When Short Term Interest Rates Rise – What Should I Do?

June 16, 2011

One of the questions I ask the attendees of my workshops is, “Where do you think interest rates will be going in the future?”  The overwhelming majority state that they feel rates are going nowhere but up.  Now, I certainly appreciate that there could be an outside chance that rates may dip from where they are, but that is not as likely as rates going up (in my humble opinion).  So, if in fact we are moving to higher rates, what are some things you can do now to take advantage of the current rate environment?  Check out the tips below to see if any of these apply.  Note: while they may seem like a “no-brainer,” it’s those types of actions that we often don’t take.

Call your credit card providers: With the average credit card rate at around 14%, this will be an area that a hike in short term rates can really impact your wallet.  Let’s say you owe $3000 on a 14% credit card, and you are making $40 monthly payments by a mere 1% increase in rates (going to 15%), all else being equal you could end up paying on that card for an additional 3+ years!  By calling your credit card provider, you may be able to negotiate a lower rate now so that when rates do go up, you may not be affected as much.

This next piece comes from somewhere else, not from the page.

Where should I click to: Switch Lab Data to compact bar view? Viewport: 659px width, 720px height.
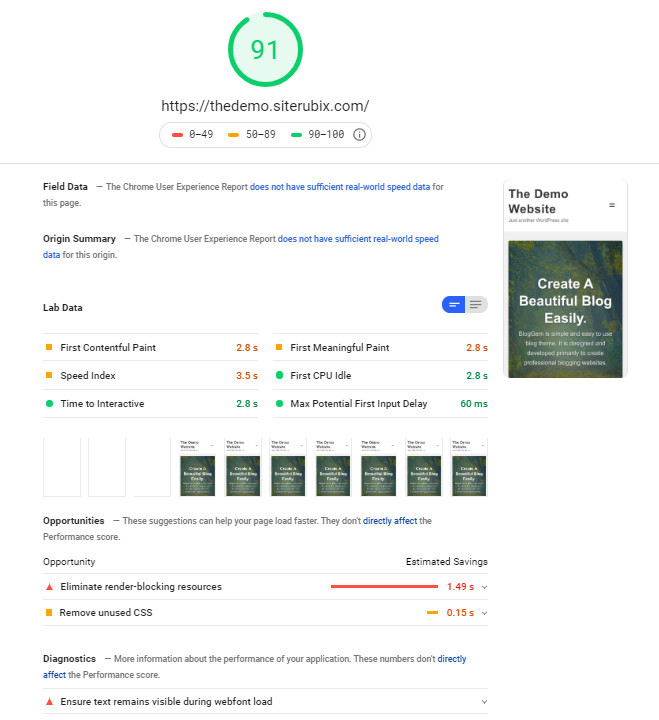pos(454,304)
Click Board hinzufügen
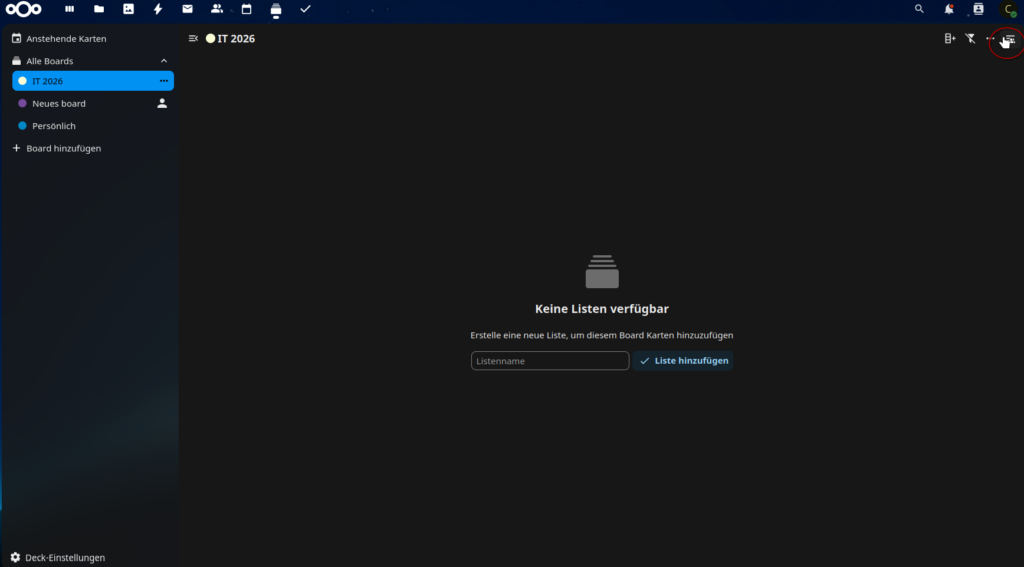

Or better yet, see if you qualify for a balance transfer (be aware of fees associated with that option!).

Consider refinancing your auto loan: This may not impact those of you who qualified for the great rates the dealers were offering, not so long ago (to get us to buy, those sneaky dealers!), but if you still have a decent amount of time left to pay on your loan – say 3 years or more – and you have a higher rate (think 8% or higher), consider the benefits of refinancing.  For example, assume you owe $10,000 at 8% and you have 3 years left to pay, and then decide to refinance your loan for 3 years at 6%, you could save yourself upwards of $300 in interest!  (Note: keep in mind that there may be fees to refinance.)

Look at maximizing your savings: Okay, we’re all sick of the “point yuck” we are getting on our savings accounts, but the good news for savers is that when short term rates go up, so do the savings, money market and Certificate of Deposit rates.  So, the action step here is to shop around when rates start going up.  If you’re not committed to your bank/credit union, check out some online financial institutions.  Because there costs are generally lower, they often have higher rates than your everyday bank/credit union.  A good place to get an idea of what rates are out there now (and in the future) is, www.bankrate.com.

Again, nobody knows for sure when rates will rise, but as several knowledgeable people I know have stated, “Preparation is the key ingredient to success.”